-- START OF Page excerpt --

After the template code loaded, in the Solution Explorer window I right-clicked file Program.cs and renamed it to the more descriptive LogisticMultiProgram.cs and Visual Studio automatically renamed class Program for me. In the editor window, at the top of the source code, I deleted all unneeded using statements, leaving just the one referencing the top-level System namespace.

The LogisticMultiProgram class contains helper methods MakeDummyData, SplitTrainTest, ShowData and ShowVector. These methods create and display the synthetic data. All the classification logic is contained in a program-defined class named LogisticMulti.

The Main method creates the synthetic data with these statements:

int numFeatures = 4;
int numClasses = 3;
int numRows = 1000;
double[][] data = MakeDummyData(numFeatures, 
  numClasses, numRows, 0);

Method MakeDummyData generates a set of random weights and biases, then for each row of data, generates random input values, combines the weights and biases and input values, and calculates some corresponding 1-of-N encoded output values. The synthetic data is split into 80 percent training and 20 percent test sets, like so:

double[][] trainData;
double[][] testData;
SplitTrainTest(data, 0.80, 7, out trainData, out testData);
ShowData(trainData, 3, 2, true);
ShowData(testData, 3, 2, true);

The argument with value 7 is a random seed, used only because it provided a nice-looking demo. The multi-class LR classifier is created and trained with these statements:

LogisticMulti lc = new LogisticMulti(numFeatures, numClasses);
int maxEpochs = 100;
double learnRate = 0.01;
double decay = 0.10;
lc.Train(trainData, maxEpochs, learnRate, decay);

The values for training parameters maxEpochs (100), the learning rate (0.01), and the weight decay rate (0.10) were determined by trial and error. Tuning most ML training methods typically requires some experimentation to get good prediction accuracy.

-- END OF Page excerpt --
-- START OF Information given --

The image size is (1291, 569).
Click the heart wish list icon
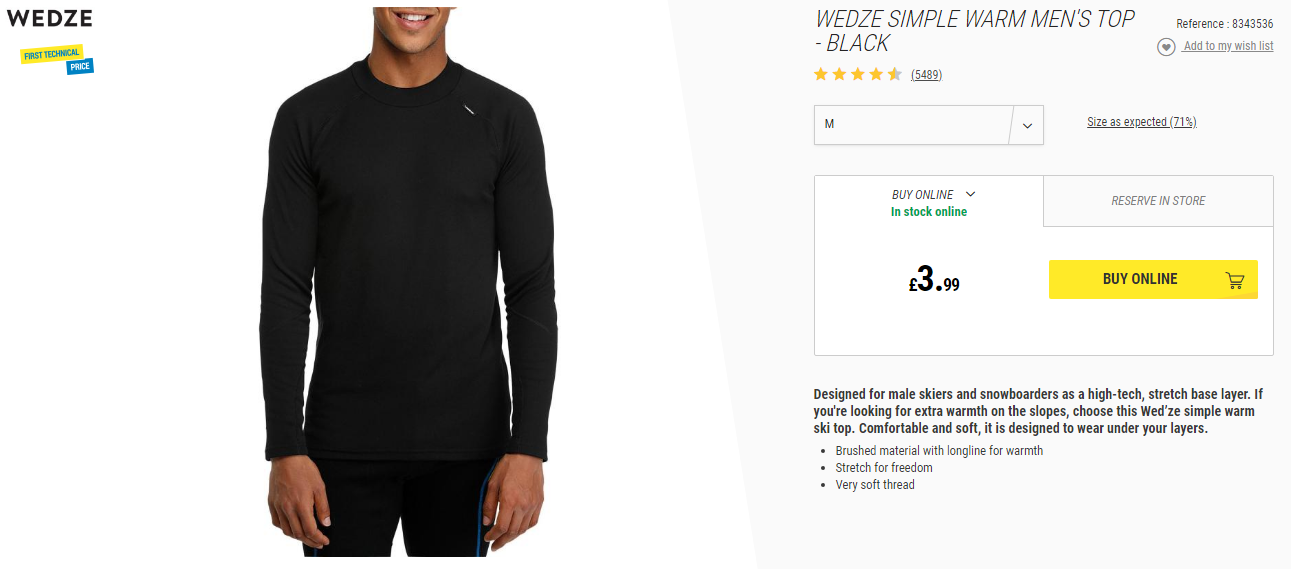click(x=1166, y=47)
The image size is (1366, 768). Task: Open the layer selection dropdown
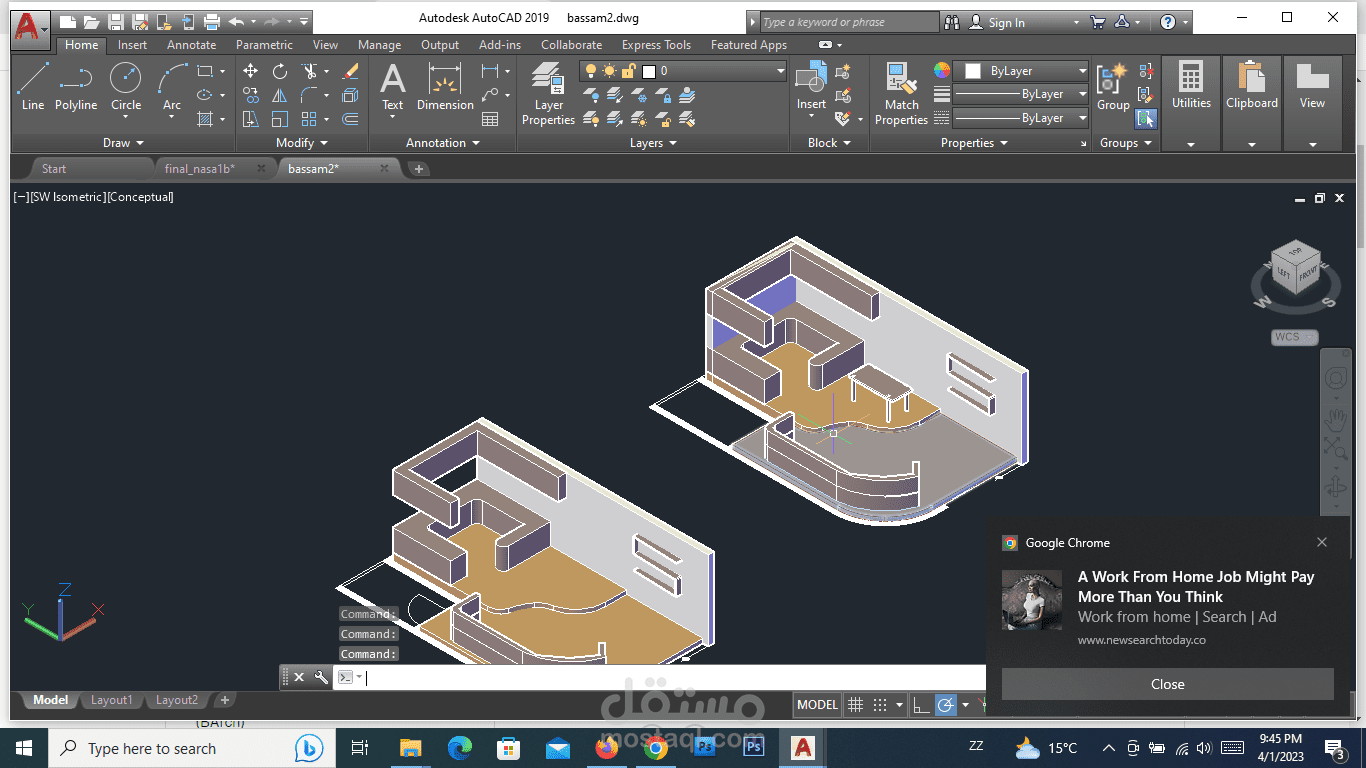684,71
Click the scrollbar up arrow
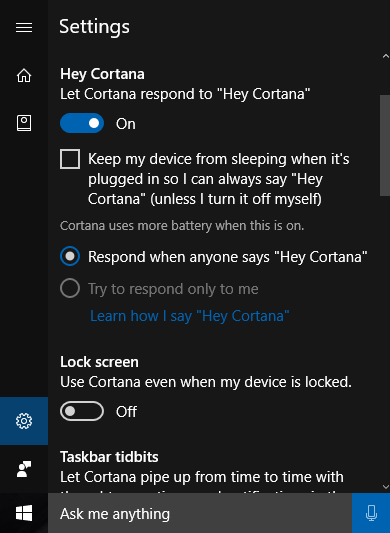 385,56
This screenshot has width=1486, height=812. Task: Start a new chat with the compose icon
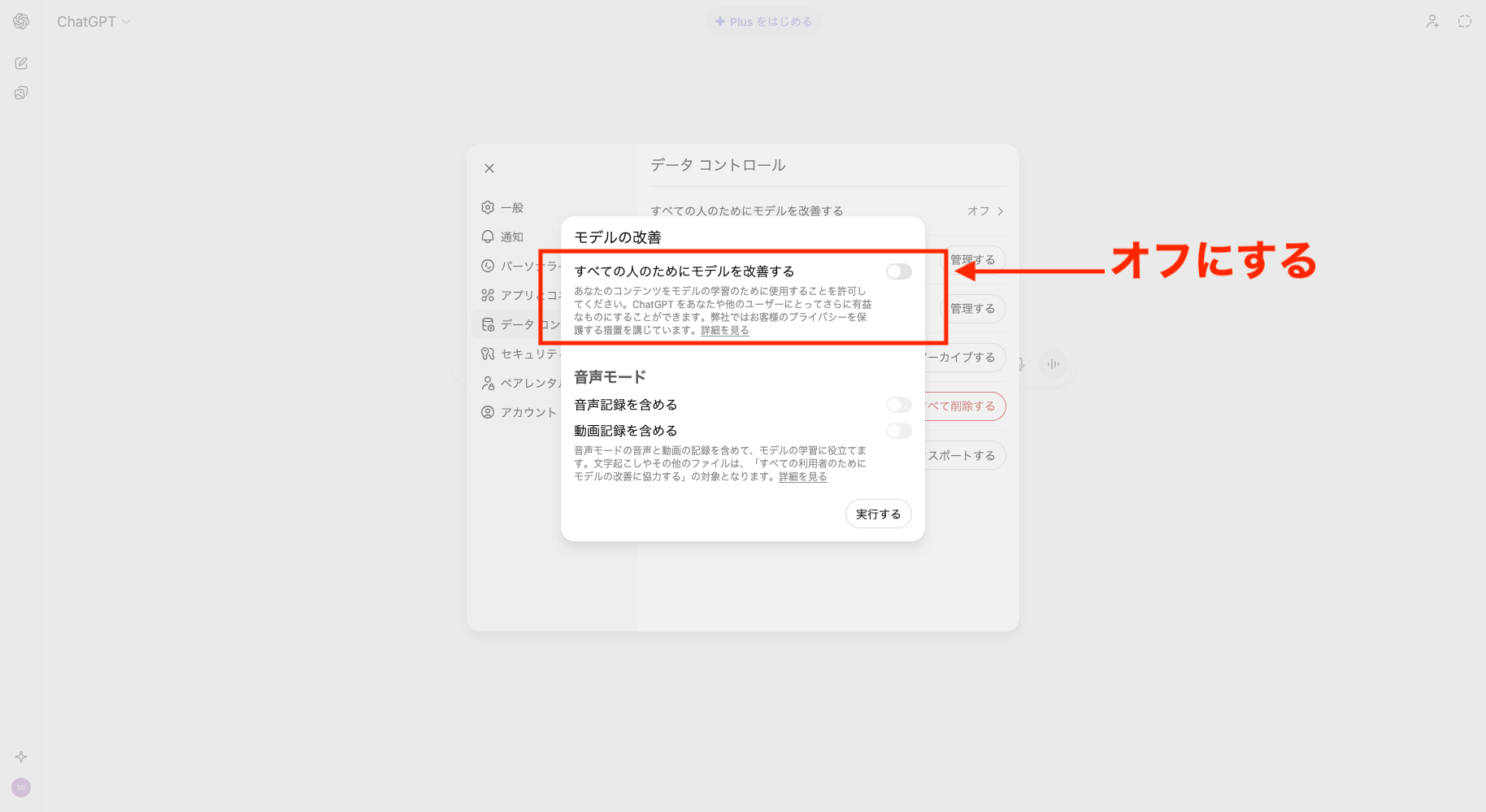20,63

-- END OF Information given --

*Short problem:* Return the entire text on training a multi-class logistic regression classifier, word for word. This material was taken from a different source than the text.

*Task response:*
After the template code loaded, in the Solution Explorer window I right-clicked file Program.cs and renamed it to the more descriptive LogisticMultiProgram.cs and Visual Studio automatically renamed class Program for me. In the editor window, at the top of the source code, I deleted all unneeded using statements, leaving just the one referencing the top-level System namespace.

The LogisticMultiProgram class contains helper methods MakeDummyData, SplitTrainTest, ShowData and ShowVector. These methods create and display the synthetic data. All the classification logic is contained in a program-defined class named LogisticMulti.

The Main method creates the synthetic data with these statements:

int numFeatures = 4;
int numClasses = 3;
int numRows = 1000;
double[][] data = MakeDummyData(numFeatures, 
  numClasses, numRows, 0);

Method MakeDummyData generates a set of random weights and biases, then for each row of data, generates random input values, combines the weights and biases and input values, and calculates some corresponding 1-of-N encoded output values. The synthetic data is split into 80 percent training and 20 percent test sets, like so:

double[][] trainData;
double[][] testData;
SplitTrainTest(data, 0.80, 7, out trainData, out testData);
ShowData(trainData, 3, 2, true);
ShowData(testData, 3, 2, true);

The argument with value 7 is a random seed, used only because it provided a nice-looking demo. The multi-class LR classifier is created and trained with these statements:

LogisticMulti lc = new LogisticMulti(numFeatures, numClasses);
int maxEpochs = 100;
double learnRate = 0.01;
double decay = 0.10;
lc.Train(trainData, maxEpochs, learnRate, decay);

The values for training parameters maxEpochs (100), the learning rate (0.01), and the weight decay rate (0.10) were determined by trial and error. Tuning most ML training methods typically requires some experimentation to get good prediction accuracy.